“La rivoluzione della Sanità campana parte dalle cure primarie”

 “Le direzioni generali non hanno più scuse. Ora ci sono gli strumenti normativi per decongestionare i Pronto soccorso ed evitare lo scandalo-barelle.” È soddisfatta  Flora Beneduce, consigliere regionale della Campania e vice presidente della commissione consiliare Affari istituzionali, per l‘approvazione del decreto che riorganizza le cure primarie ma, allo stesso tempo tassativa. Ultimamente già aveva bacchettato i direttori generali delle Asl, per la cattiva gestione del’emergenza, sottolineando che era “dovuta all’incapacità di costruire una rete complessiva di comunicazione e coordinamento tra la medicina territoriale e gli ospedali“.  

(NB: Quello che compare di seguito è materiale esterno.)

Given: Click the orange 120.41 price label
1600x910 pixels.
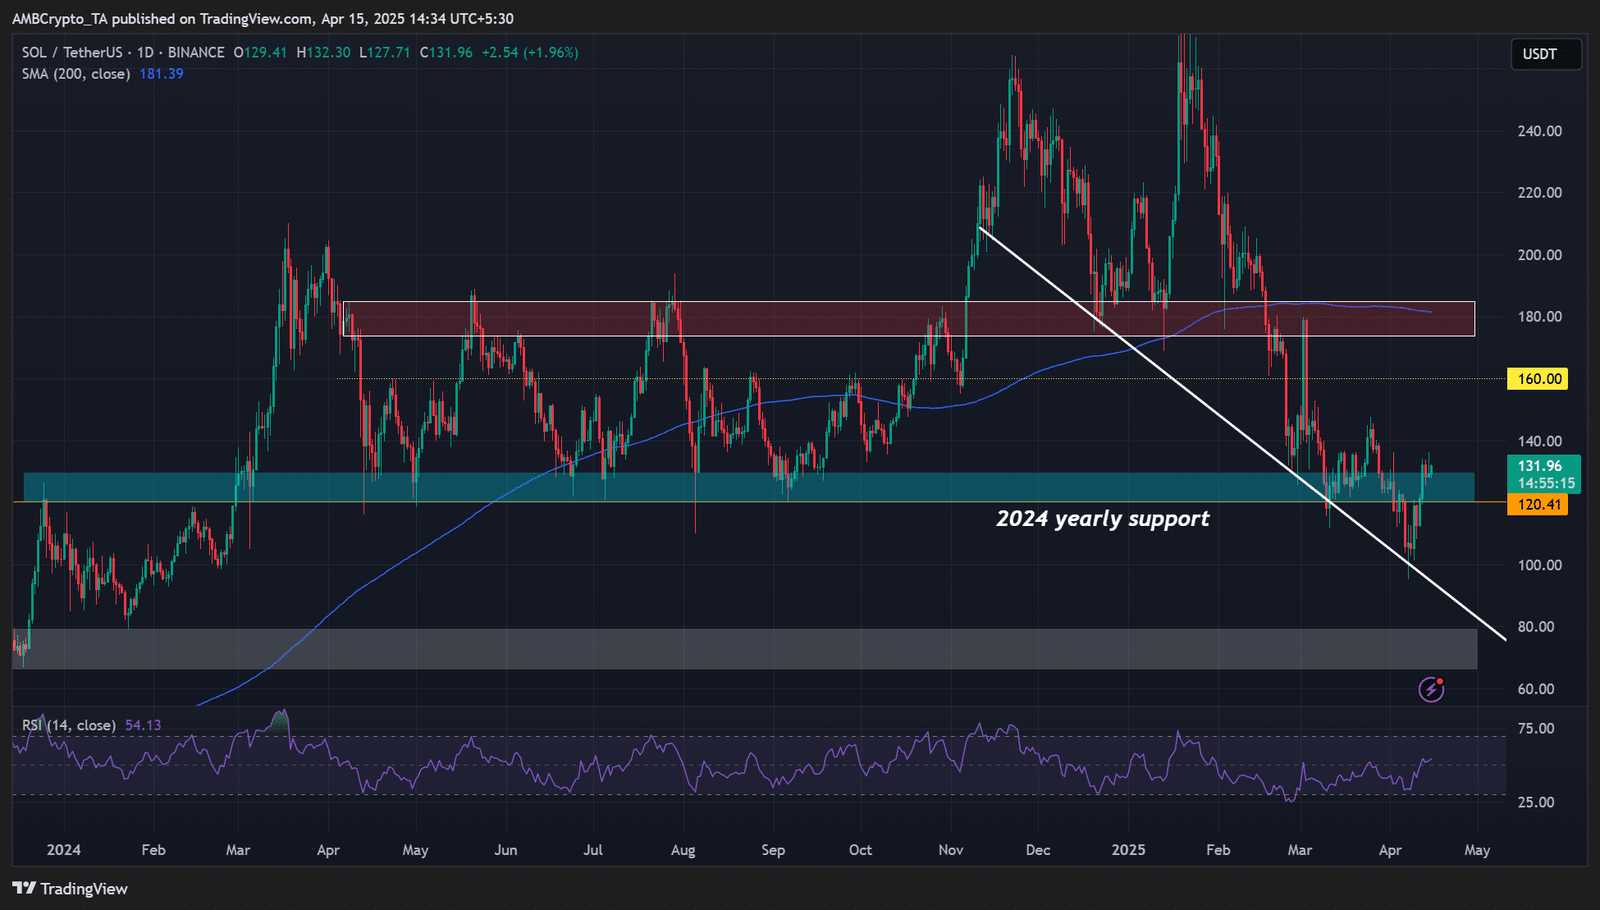Looking at the screenshot, I should 1538,505.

“Il testo di questo decreto  ha l’obiettivo di realizzare, nel territorio, la continuità dell’assistenza 24 ore al giorno, umanizzare le cure, mantenendo la persona nel proprio ambiente, favorire l’elevata qualità delle caratteristiche tipiche dell’assistenza primaria, come la relazione interpersonale, la continuità, il coordinamento dell’assistenza – spiega Beneduce – Viene inoltre garantita la gestione integrata dei pazienti, attraverso l’implementazione di percorsi assistenziali e l’integrazione tra sociale e sanitario.”, attraverso le Aggregazioni Funzionali Territoriali (Aft)  e le Unità Complesse di Cure Primarie (Uccp).”

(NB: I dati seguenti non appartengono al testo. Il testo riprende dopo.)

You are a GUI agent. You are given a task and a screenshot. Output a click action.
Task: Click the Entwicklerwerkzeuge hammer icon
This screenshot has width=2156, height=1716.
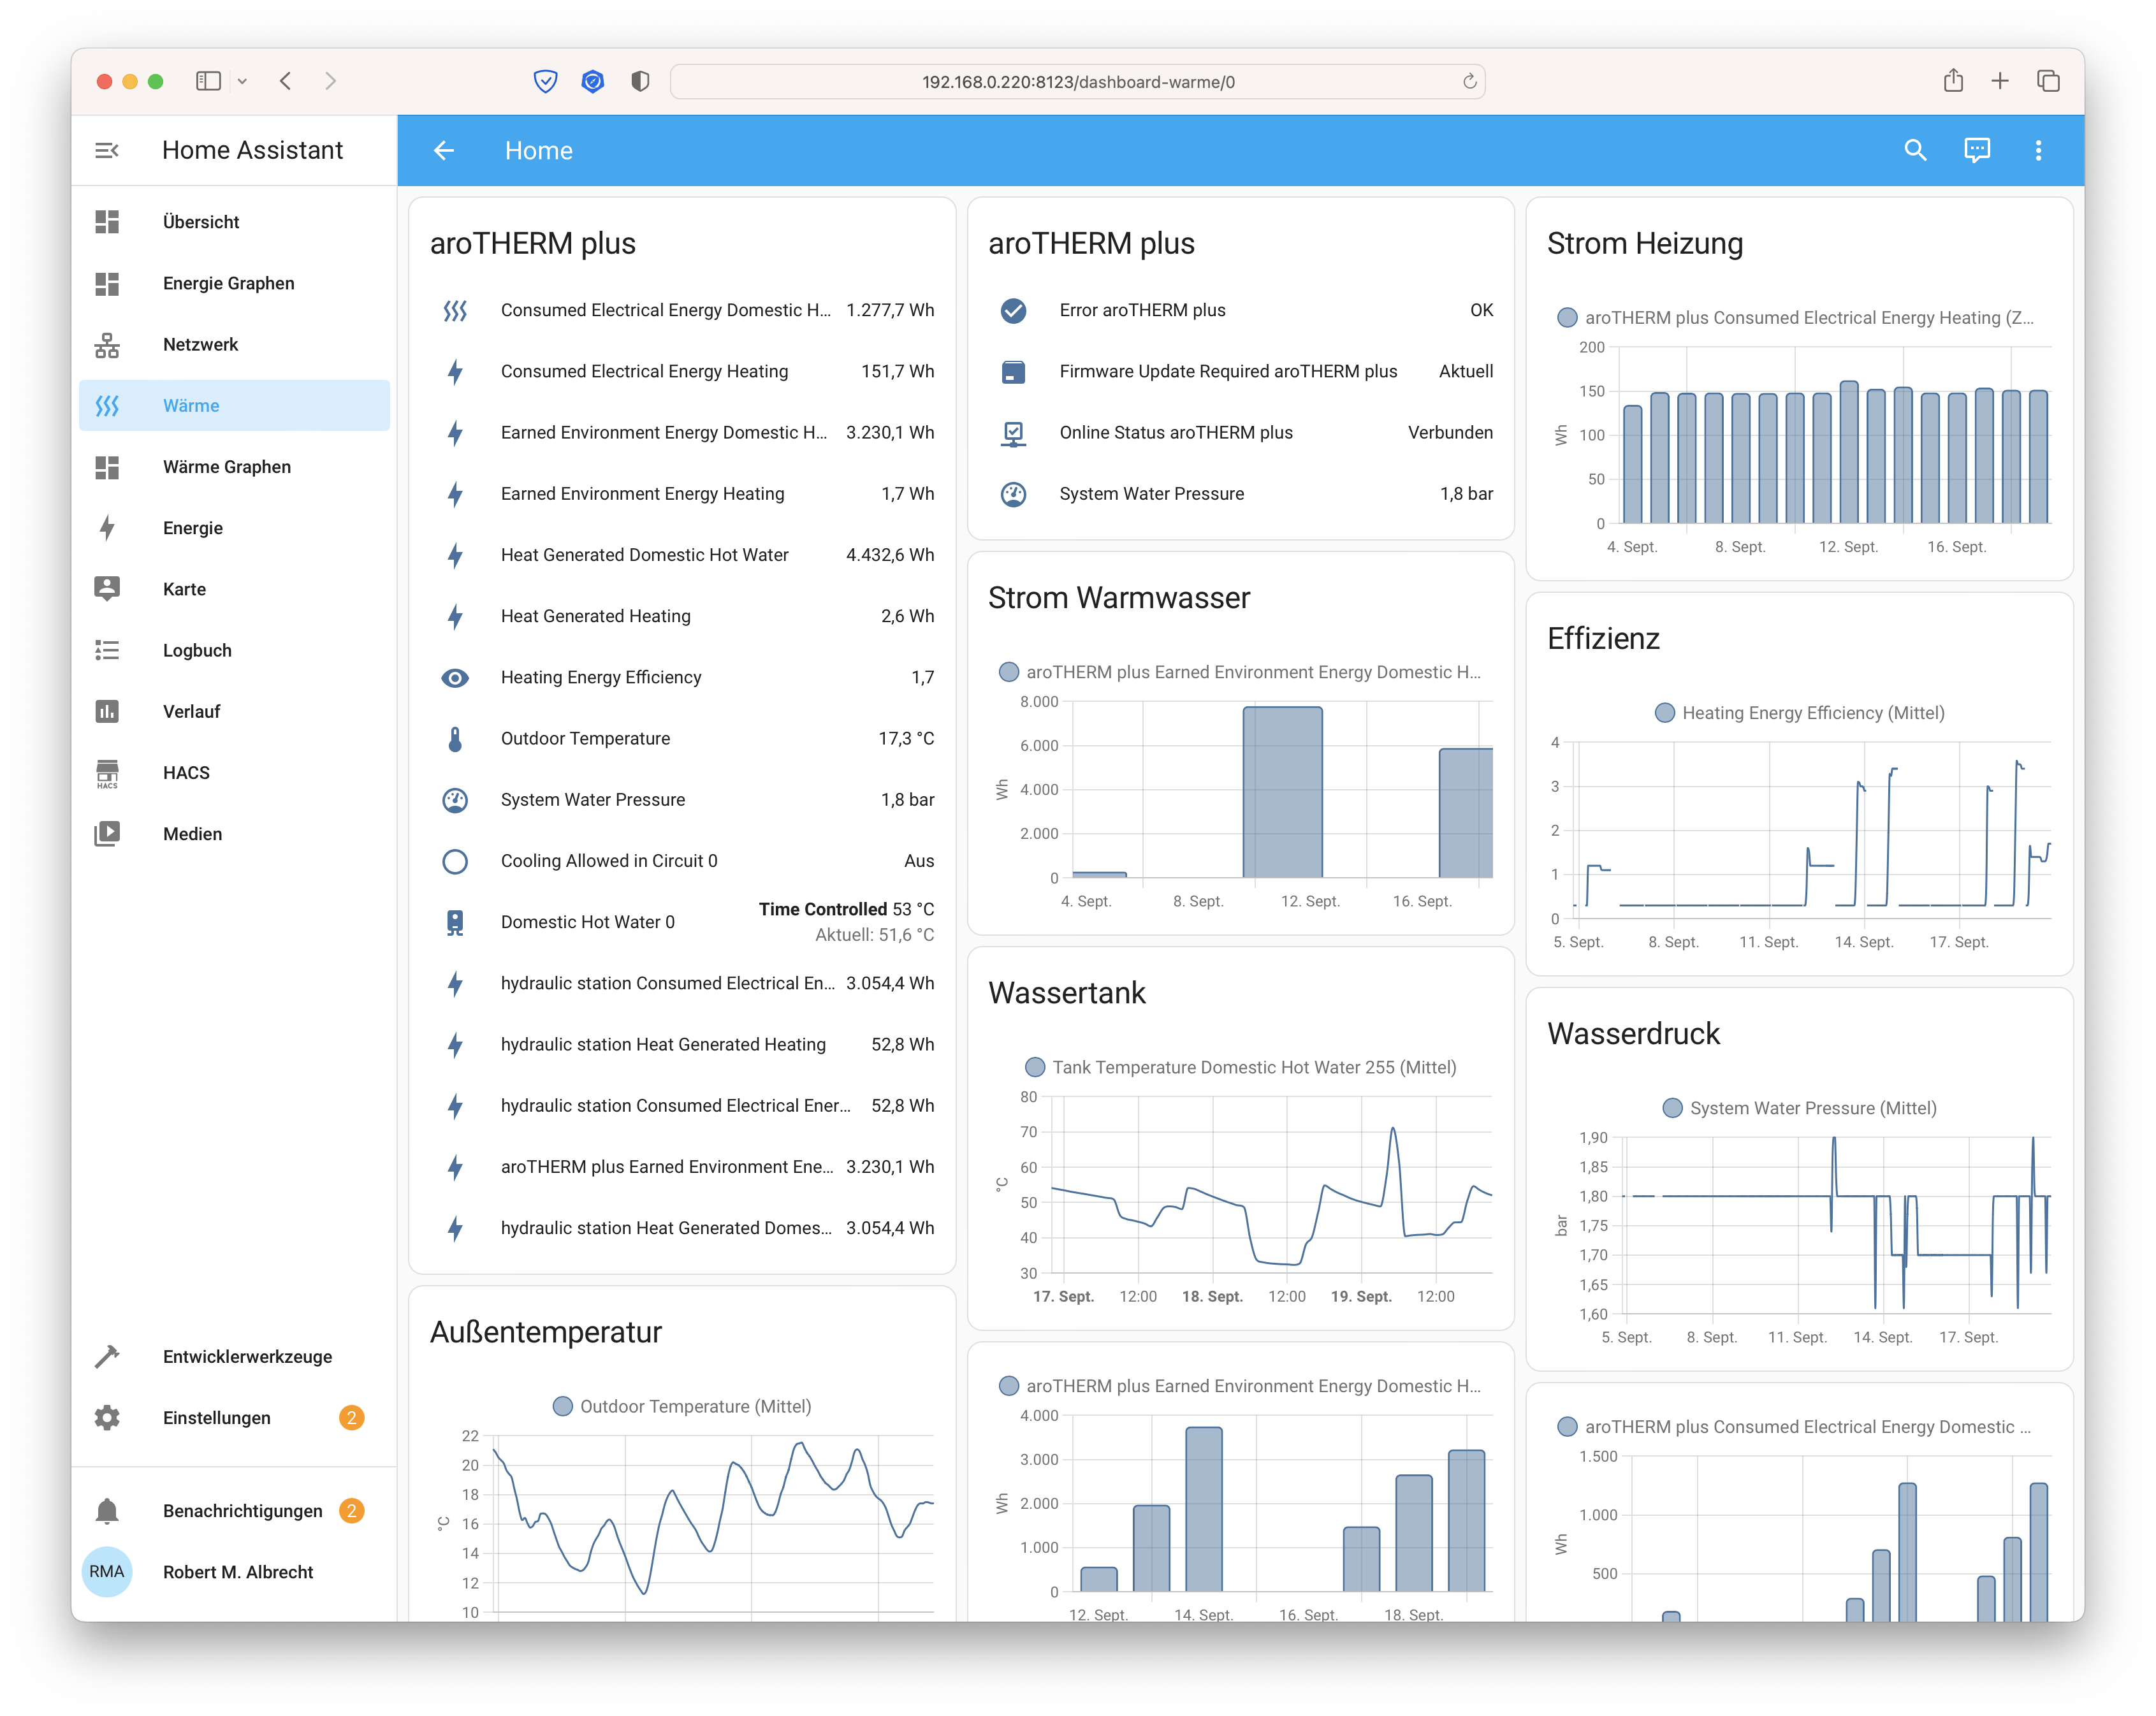[x=107, y=1356]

Le prime costituiscono un’articolazione del distretto socio sanitario per la riorganizzazione delle cure primarie. Vi operano medici di medicina generale e pediatri di libera scelta, in team. Si occupano di assistere nelle forme ambulatoriali e domiciliari la popolazione in carico, ne valutano i bisogni e sviluppano il sistema di relazioni tra tutti i professionisti del sistema. Le Uccp sono complementari alle Aft e hanno una struttura più articolata; aggregano professionalità diverse: personale convenzionato con il Servizio sanitario nazionale, con altri operatori del territorio, sanitari, sociali e amministrativi, messi a disposizione da distretto e municipalità. Si occupano di: prevenzione (vaccinazione, educazione sanitaria), prestazioni e processi assistenziali (visite domiciliari e ambulatoriali a scopo diagnostico e terapeutico, trattamento di alcune malattie, diagnostica rapida), gestiscono la cronicità.

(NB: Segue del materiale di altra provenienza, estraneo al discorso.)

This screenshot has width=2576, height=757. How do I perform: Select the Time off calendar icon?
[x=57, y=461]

Nel rispetto della varietà urbanistico-territoriale della Campania, sono previste Uccp a sede unica (modello metropolitano) una ogni 30mila abitanti, con almeno 20 medici di medicina generaleUccp in rete nelle località a bassa densità abitativa (modello rurale e montano) con una o più sedi, non meno di 10 medici per almeno 5mila assistitiUccp hub and spoke, (sub urbano) con una sede di riferimento dove è maggiore la richiesta assistenziale o la densità abitativa; collegata telematicamente ad altre sedi del territorio, con non meno di 15 medici per almeno 15mila assistiti.

Una rivoluzione che riguarda l’intero comparto sanitarioE come tutte le rivoluzioni lascia sul campo delle vittime: coloro che hanno ignorato la legge del 2012 che anticipava queste misure, coloro che hanno anteposto i propri interessi e le proprie clientele alla necessità di costruire la rete, coloro che hanno alimentato la macchina del fango sul lavoro del governatore e della sua Giunta.”

A proposito delle immagini delle barelle al Cardarelli sembrano raccontare un’altra storia, Beneduce precisa: “Un comparto in rosso, viziato da sacche clientelari e da malcostumi consolidati. La necessità di tenere i conti in ordine e la scure della spending review. La mancanza di personale medico e paramedico per il blocco del turn over. In queste condizioni, chi avrebbe fatto meglio? Stefano Caldoro ha avviato il coordinamento tra i nosocomi per i reparti di cardiochirurgia, ha fronteggiato l’emergenza barelle smistando al Policlinico i degenti del Cardarelli. Ha smosso mille assunzioni, attraverso la stabilizzazione dei precari e la mobilità. Ora sta operando un forte pressing sul governo per sbloccare il turn over. Da ultimo, con l’atto del 18 febbraio scorso, ha fornito una via d’uscita all’empasse legato alla medicina territoriale.”

E continua: “Forse, all’inizio, avrebbe dovuto essere più deciso nell’operare scelte nette al fine di estirpare i vizi del sistema e tagliare i rami secchi. Ma ha recuperato alla grande e sono convinta che non siano sfuggiti ai cittadini campani gli sforzi del governatore e di tutto il Consiglio regionale. C’è tanto da fare ancora, è vero. Ma cinque anni possono essere sufficienti a rimette in moto la sanità. Sempre che non cambino i progetti e il modus operandi, improntato all’etica e alla dignità, delle istituzioni e delle persone.”